== Saved entries ==
------------

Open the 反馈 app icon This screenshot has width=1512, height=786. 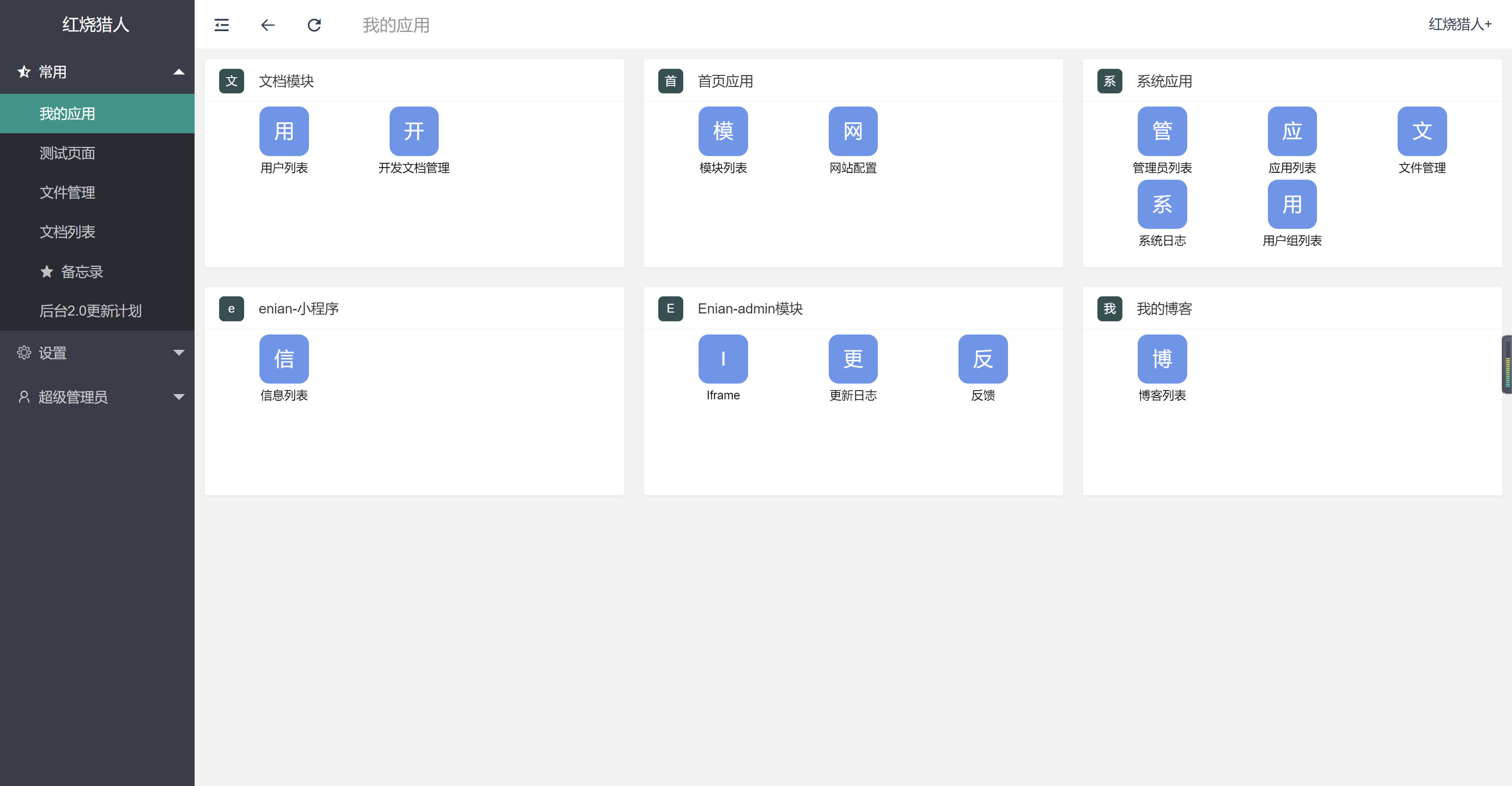pos(983,359)
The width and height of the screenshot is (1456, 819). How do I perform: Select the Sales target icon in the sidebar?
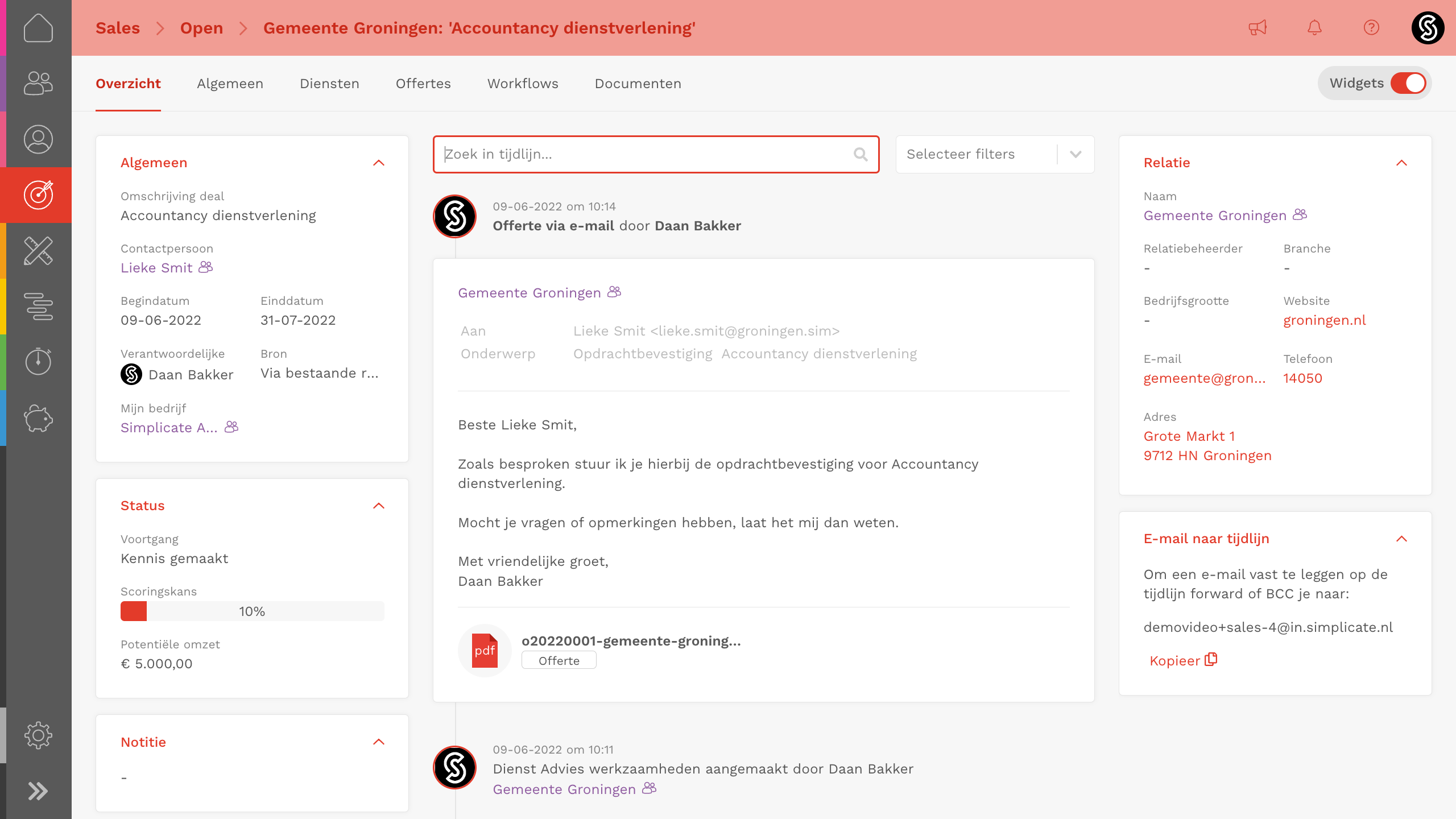(38, 195)
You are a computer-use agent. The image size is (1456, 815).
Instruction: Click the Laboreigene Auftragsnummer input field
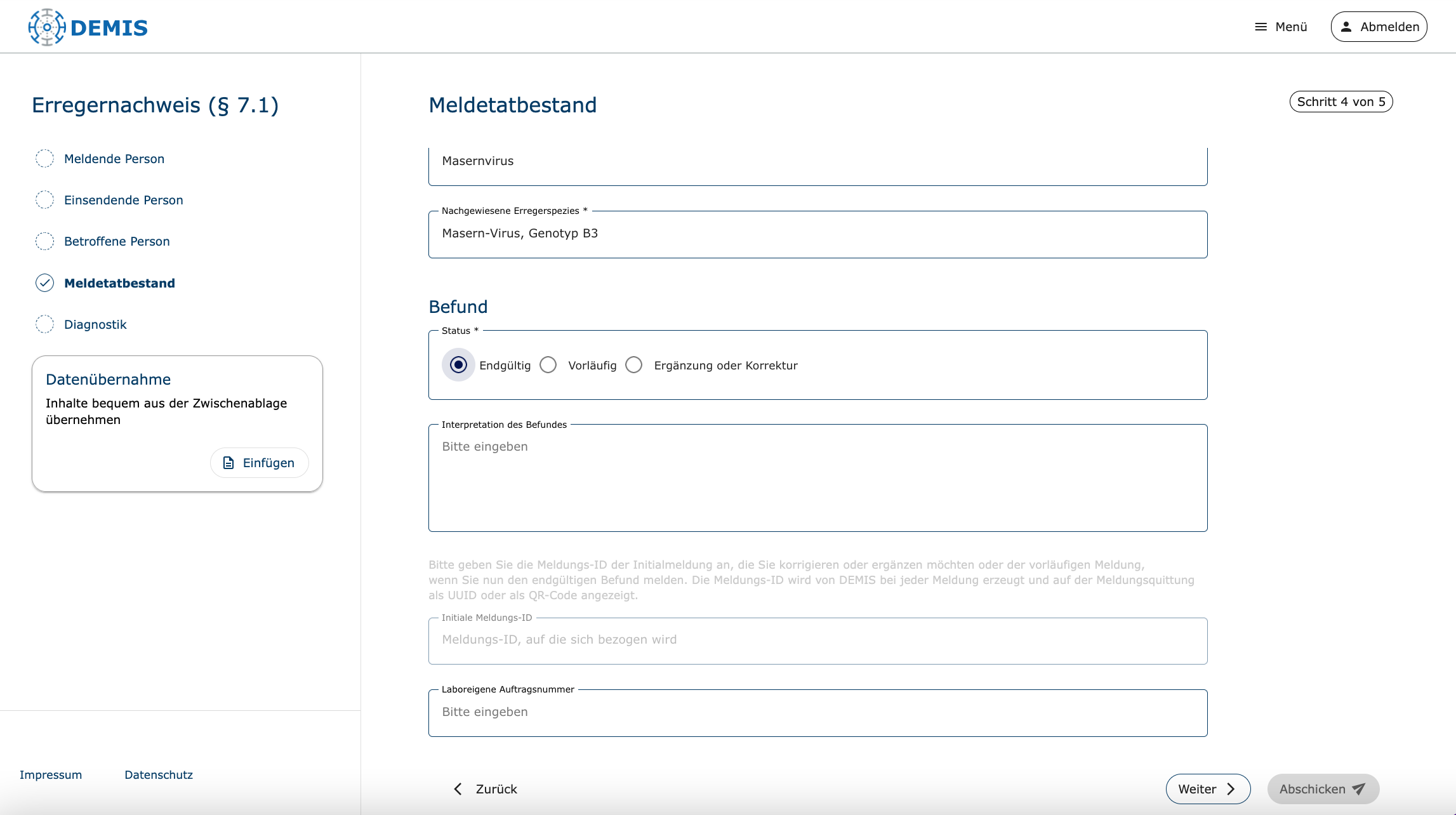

------------

== TASK OBJECTIVE ==
Write out, word for word, the line containing "The width and" and each line after it to the end of the data, and nothing more. Drop the pictures.

== EXPECTED ANSWER ==
The width and height of the screenshot is (1456, 819). How do I perform: Select the Sales target icon in the sidebar?
(38, 195)
You are a computer-use agent. The image size is (1456, 815).
Instruction: Click the Laboreigene Auftragsnummer input field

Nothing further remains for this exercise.